Tasks to complete:
• A. Condense the paragraph of the WatchService text that begins "Instead of calling WatchService.take()" into one shorter sentence that keeps its main facts.
• B. Carry the WatchService text forward from its final sentence.

Text extract:
········

Both of your strategies will lead to issues because the Watch Service is very verbose and sends many messages when maybe one or two is actually needed to your downstream handling - so sometimes you may do unnecessary work or miss events.
When using WatchService you could collate multiple notifications together and pass on as ONE event listing a sets of recent deletes, creates and updates:
DELETE followed by CREATE => sent as UPDATE
CREATE followed by MODIFY => sent as CREATE
CREATE or MODIFY followed by DELETE => sent as DELETE
Instead of calling WatchService.take() and acting on each message, use WatchService.poll(timeout) and only when nothing is returned act on the union of preceeding set of events as one - not individually after each successful poll.
It is easier to decouple the problems as two components so that you don't repeat the WatchService code the next time you need it:
A watch manager which handles watch service + dir registrations and collates the duplicates to send to event listeners as ONE group
A Listener class to receive the group of changes and act on the set.

········

Recorded information:
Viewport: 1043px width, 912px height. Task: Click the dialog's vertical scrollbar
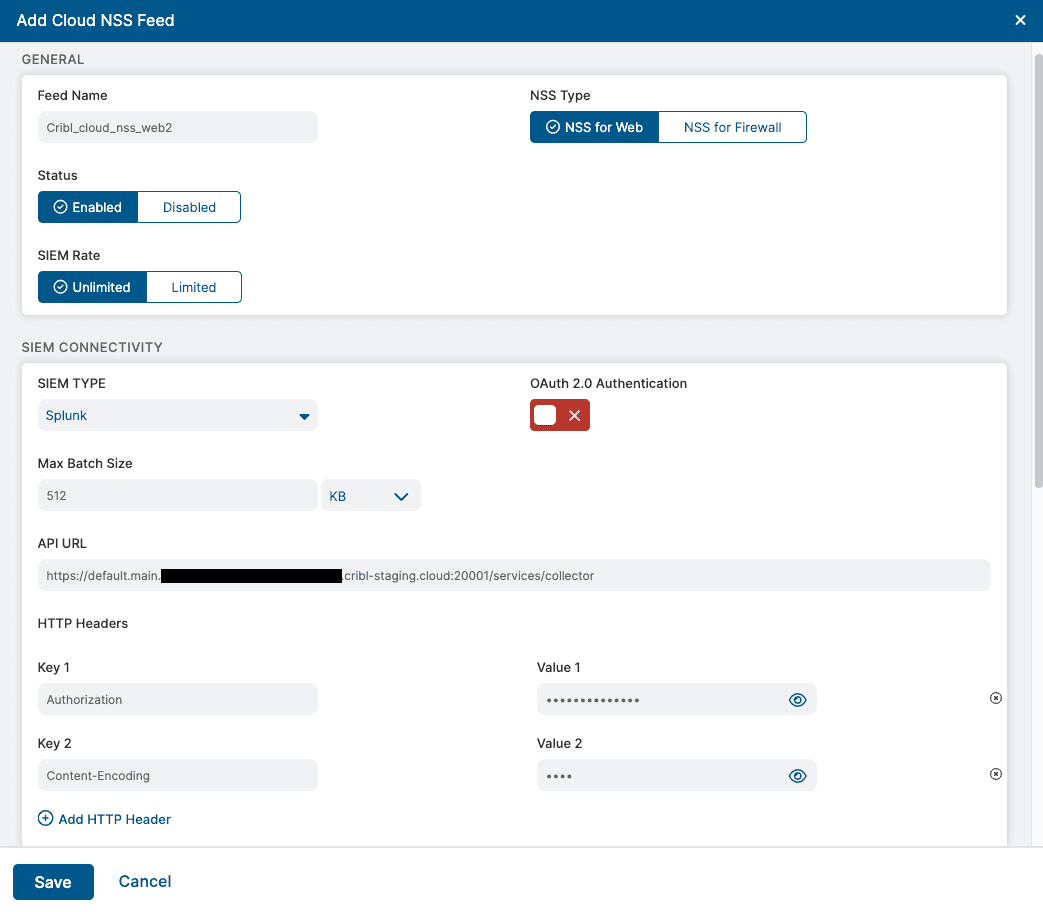(x=1037, y=270)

········

Answers per task:
• A. Call WatchService.poll(timeout) rather than take(), and act on the combined set of earlier events only once a poll returns nothing, not after every successful poll.

• B.
This example may help illustrate - see WatchExample which is the manager which sets up the registrations BUT passes on much fewer events to the callback defined by setListener. You could set up MonitorFolder like WatchExample to reduce the events discovered, and make your code in SendToGit as a Listener which is called on demand with the aggregated set of fileChange(deletes, creates, updates).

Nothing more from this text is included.